START Given records

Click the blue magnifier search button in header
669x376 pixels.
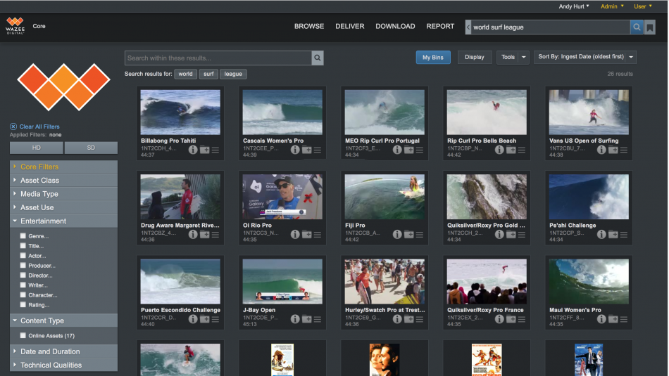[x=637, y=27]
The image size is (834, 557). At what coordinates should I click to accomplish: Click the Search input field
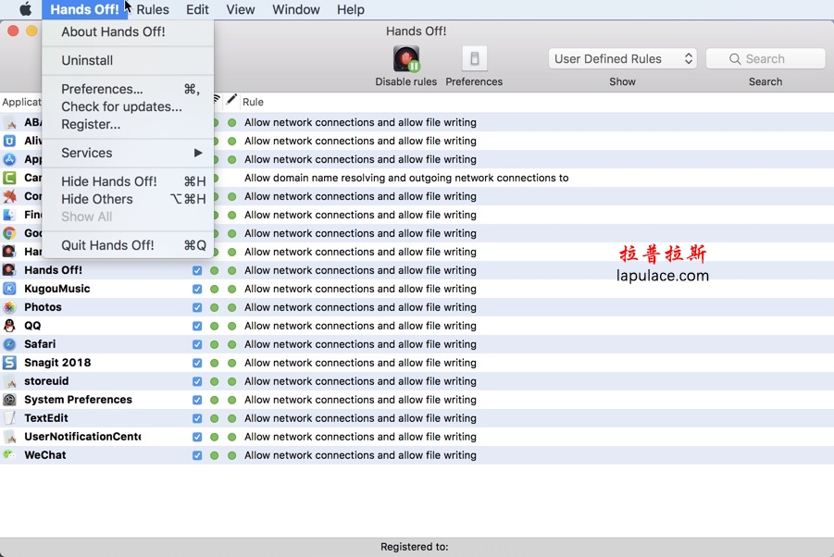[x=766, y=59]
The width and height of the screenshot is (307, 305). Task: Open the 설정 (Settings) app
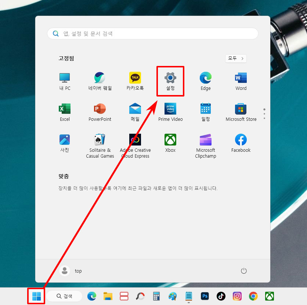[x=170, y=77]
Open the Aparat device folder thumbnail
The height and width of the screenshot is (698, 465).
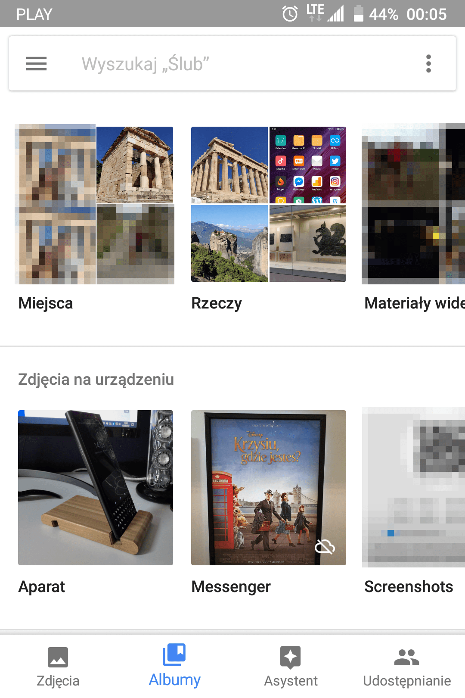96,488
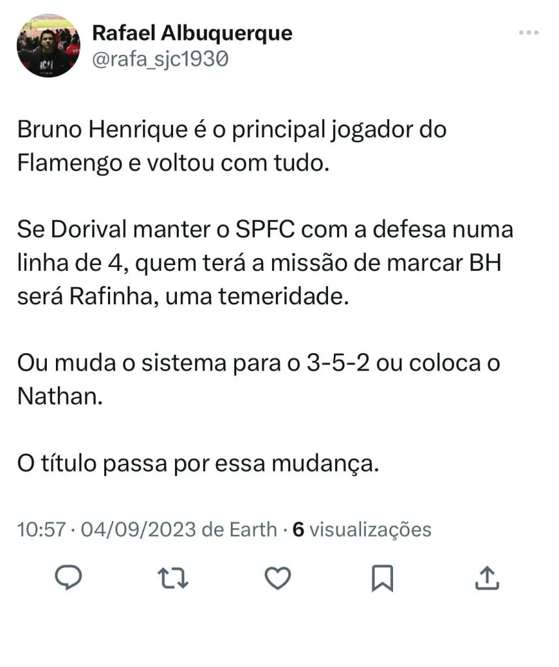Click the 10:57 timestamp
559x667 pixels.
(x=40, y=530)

END Given records
START Given records

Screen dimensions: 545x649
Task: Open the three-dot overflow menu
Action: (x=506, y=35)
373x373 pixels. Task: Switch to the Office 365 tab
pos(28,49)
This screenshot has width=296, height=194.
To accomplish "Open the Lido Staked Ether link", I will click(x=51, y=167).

END Given records

> [Assignment]: Restate the lines above from the one containing "The image size" through the one containing "Open the Aparat device folder thumbnail", inclusive, exactly and without pictures.

> [Exercise solution]:
The image size is (834, 557). At what coordinates should I click to accomplish: Click the Search input field
[x=766, y=59]
The width and height of the screenshot is (307, 305). Task: Open the 설정 (Settings) app
[x=170, y=77]
Open the Aparat device folder thumbnail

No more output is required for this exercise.